WORUM ES GEHT:
Schreibe den Forenthread zum VulkanBike-Eifel-Marathon in Daun im Anschluss an den letzten Satz weiter.

QUELLE:
# 11. VulkanBike-Eifel-Marathon in Daun



## JDN (14. April 2011)

Die Anmeldung zum 11. VulkanBike-Eifel-Marathon in Daun am 10. Sept. 2011 ist geöffnet. Meldungen unter http://www.time-and-voice.com/anmeldung


----------



## Lateralus (2. August 2011)

Wie technisch ist denn die Strecke? Interessiere mich für die kurze Runde.


----------



## MTB-News.de




----------



## gozzitano (3. August 2011)

also, ich bin im letzten Jahr die 60 Km- Runde gefahren. Sehr technisch war auch die nicht. Schwierigster Streckenabschnitt war eine kurze, steile Abfahrt mit der Bezeichnung "Sprungschanze" oder so ähnlich. Als Flachlandtiroler war mir schon bei der Streckenbesichtigung klar, dass ich da lieber schiebe. Auf die paar Sekunden kam es nicht an.

Ich weiß aber gar nicht, ob dieser Teil überhaupt bei der ganz kurzen Strecke drin ist. Ansonsten kommt es wirklich mehr auf Kondition an. Es sind einige wirklich nette Streckenabschnitte vorhanden, auf denen reichlich geschoben wird. Da habe ich dann meine verlorenen Sekunden wieder aufgeholt.

Schönes Event, irgendwann nehme ich sicher noch einmal teil.


gozzitano


----------



## Rotten67 (3. August 2011)

Ich habe mich für die Ultrastrecke gemeldet. Bin mal gespannt wie es ist.
Meist sind aber Marathons nicht so technisch.

BEREITGESTELLTE ANGABEN:
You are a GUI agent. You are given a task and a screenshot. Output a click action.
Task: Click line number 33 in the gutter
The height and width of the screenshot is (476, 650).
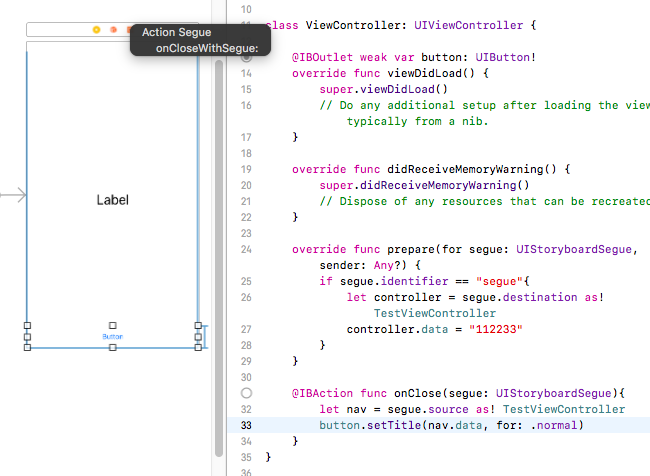click(x=246, y=425)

LÖSUNG DER AUFGABE:
Also, immer entspannt bleiben.


----------



## DülmenerMTBer (3. August 2011)

zur kleinen Runde kann ich auch nicht viel sagen, aber sehr technisch ist da nichts,
aber die Strecke / Gegend soll schön sein, da bekomme ich bei Rennen  nur leider nie was von mit, obwohl ich schon 3 mal mitgefahren bin

Ich fahre am Sa. die Ultrastrecke, und am Sonntag den PWeg Marathon in Plettenberg, gibts noch jemand der das vor hat ?


----------



## Poison_Girl (19. August 2011)

Hallo allerseits,

ich bin vor zwei Jahren die Kurzstrecke mitgefahren und damals die sog. "Sprungschanze" gefahren (jedenfalls, wenn das dieses Teil mit dem Geröll und den vielen Steinen war  ), damals war ich technisch ganz gut drauf. Ob ich das dieses Jahr fahren würde.... aber man verliert dort maximal ein paar Minuten. Sonst kann ich mich aber auch nicht an besonders technische Stellen erinnern, deshalb werd ich mich jetzt auch mal anmelden gehen 

B.t.w.: ich suche dann auch noch ne Mitfahrgelegenheit für den Freitag (9.9.) aus der Ecke SHA, Heilbronn oder Stuttgart aus. Wär cool, wenn das irgendwie klappen würde.

lg

Katrin


----------



## Paulpansen (4. September 2011)

Nabdend,

da ja nächste Woche einiges an Regen runter kommen soll, wie matschig wird die Strecke bei Regen? Oder ist doch viel Schotter dabei?

Grüße,
Paul


----------



## AndiBonn86 (6. September 2011)

Kenn die Strecke selber zwar nicht, aber vllt hilft dir das Video ausm letzten Jahr ein bissel:

[nomedia="http://www.youtube.com/watch?v=Cr4-wC24RoY"]2010 MTB VulkanBike Eifel Marathon Daun Short Track 38 km      - YouTube[/nomedia]

Paar Matschstellen sind dort schon zu sehen


----------



## gozzitano (6. September 2011)

bin ja im letzten Jahr die 60-Km-Runde gefahren und in der Tat waren einige Matschpassagen vorhanden, aber nichts im Vergleich zu dem, was am vorletzten Wochenende in Schierke zu erleben war.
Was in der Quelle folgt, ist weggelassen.